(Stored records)
++++++++++++++++++++
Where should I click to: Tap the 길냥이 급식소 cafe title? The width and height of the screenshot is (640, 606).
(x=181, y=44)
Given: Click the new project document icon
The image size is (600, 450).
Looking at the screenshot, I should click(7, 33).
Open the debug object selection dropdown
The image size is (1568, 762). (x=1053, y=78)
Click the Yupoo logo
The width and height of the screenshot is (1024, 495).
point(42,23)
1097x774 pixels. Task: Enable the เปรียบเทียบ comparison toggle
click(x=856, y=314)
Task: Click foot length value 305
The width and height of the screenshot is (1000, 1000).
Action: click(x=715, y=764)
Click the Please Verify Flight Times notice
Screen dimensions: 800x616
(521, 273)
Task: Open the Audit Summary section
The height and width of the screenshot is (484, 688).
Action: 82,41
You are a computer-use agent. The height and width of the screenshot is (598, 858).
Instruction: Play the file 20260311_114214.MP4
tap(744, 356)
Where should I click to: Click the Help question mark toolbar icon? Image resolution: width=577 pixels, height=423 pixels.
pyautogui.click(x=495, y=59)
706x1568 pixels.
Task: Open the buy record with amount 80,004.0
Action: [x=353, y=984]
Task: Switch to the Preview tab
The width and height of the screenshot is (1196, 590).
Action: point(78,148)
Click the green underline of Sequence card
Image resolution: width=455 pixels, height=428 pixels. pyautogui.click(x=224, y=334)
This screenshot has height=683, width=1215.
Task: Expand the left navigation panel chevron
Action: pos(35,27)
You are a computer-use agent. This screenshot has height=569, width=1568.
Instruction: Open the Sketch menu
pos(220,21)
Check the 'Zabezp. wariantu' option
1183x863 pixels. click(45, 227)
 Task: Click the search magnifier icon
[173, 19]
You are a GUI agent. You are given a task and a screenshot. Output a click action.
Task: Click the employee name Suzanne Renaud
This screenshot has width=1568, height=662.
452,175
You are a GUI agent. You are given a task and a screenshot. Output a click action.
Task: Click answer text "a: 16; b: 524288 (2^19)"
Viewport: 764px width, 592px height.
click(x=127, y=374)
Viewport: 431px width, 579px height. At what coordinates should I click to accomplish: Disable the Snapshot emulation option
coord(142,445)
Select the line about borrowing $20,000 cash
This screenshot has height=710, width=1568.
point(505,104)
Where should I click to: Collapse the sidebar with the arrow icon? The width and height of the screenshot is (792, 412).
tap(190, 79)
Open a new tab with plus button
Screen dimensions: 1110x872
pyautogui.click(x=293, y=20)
++++++++++++++++++++
The answer is the full set of records above, repeated exactly.

> Result
Where should I click to: Tap the 길냥이 급식소 cafe title? The width and height of the screenshot is (640, 606).
(x=181, y=44)
Given: Click the new project document icon
The image size is (600, 450).
Looking at the screenshot, I should click(7, 33).
Open the debug object selection dropdown
The image size is (1568, 762). (x=1053, y=78)
Click the Yupoo logo
The width and height of the screenshot is (1024, 495).
point(42,23)
1097x774 pixels. Task: Enable the เปรียบเทียบ comparison toggle
click(x=856, y=314)
Task: Click foot length value 305
The width and height of the screenshot is (1000, 1000).
Action: click(x=715, y=764)
Click the Please Verify Flight Times notice
Screen dimensions: 800x616
(521, 273)
Task: Open the Audit Summary section
The height and width of the screenshot is (484, 688).
Action: 82,41
You are a computer-use agent. The height and width of the screenshot is (598, 858).
Instruction: Play the file 20260311_114214.MP4
tap(744, 356)
Where should I click to: Click the Help question mark toolbar icon? Image resolution: width=577 pixels, height=423 pixels.
pyautogui.click(x=495, y=59)
706x1568 pixels.
Task: Open the buy record with amount 80,004.0
Action: [x=353, y=984]
Task: Switch to the Preview tab
The width and height of the screenshot is (1196, 590).
Action: point(78,148)
Click the green underline of Sequence card
Image resolution: width=455 pixels, height=428 pixels. pyautogui.click(x=224, y=334)
This screenshot has height=683, width=1215.
Task: Expand the left navigation panel chevron
Action: pos(35,27)
You are a computer-use agent. This screenshot has height=569, width=1568.
Instruction: Open the Sketch menu
pos(220,21)
Check the 'Zabezp. wariantu' option
1183x863 pixels. click(45, 227)
 Task: Click the search magnifier icon
[173, 19]
You are a GUI agent. You are given a task and a screenshot. Output a click action.
Task: Click the employee name Suzanne Renaud
This screenshot has width=1568, height=662.
452,175
You are a GUI agent. You are given a task and a screenshot. Output a click action.
Task: Click answer text "a: 16; b: 524288 (2^19)"
Viewport: 764px width, 592px height.
click(x=127, y=374)
Viewport: 431px width, 579px height. At what coordinates should I click to accomplish: Disable the Snapshot emulation option
coord(142,445)
Select the line about borrowing $20,000 cash
This screenshot has height=710, width=1568.
point(505,104)
Where should I click to: Collapse the sidebar with the arrow icon? The width and height of the screenshot is (792, 412).
tap(190, 79)
Open a new tab with plus button
Screen dimensions: 1110x872
pyautogui.click(x=293, y=20)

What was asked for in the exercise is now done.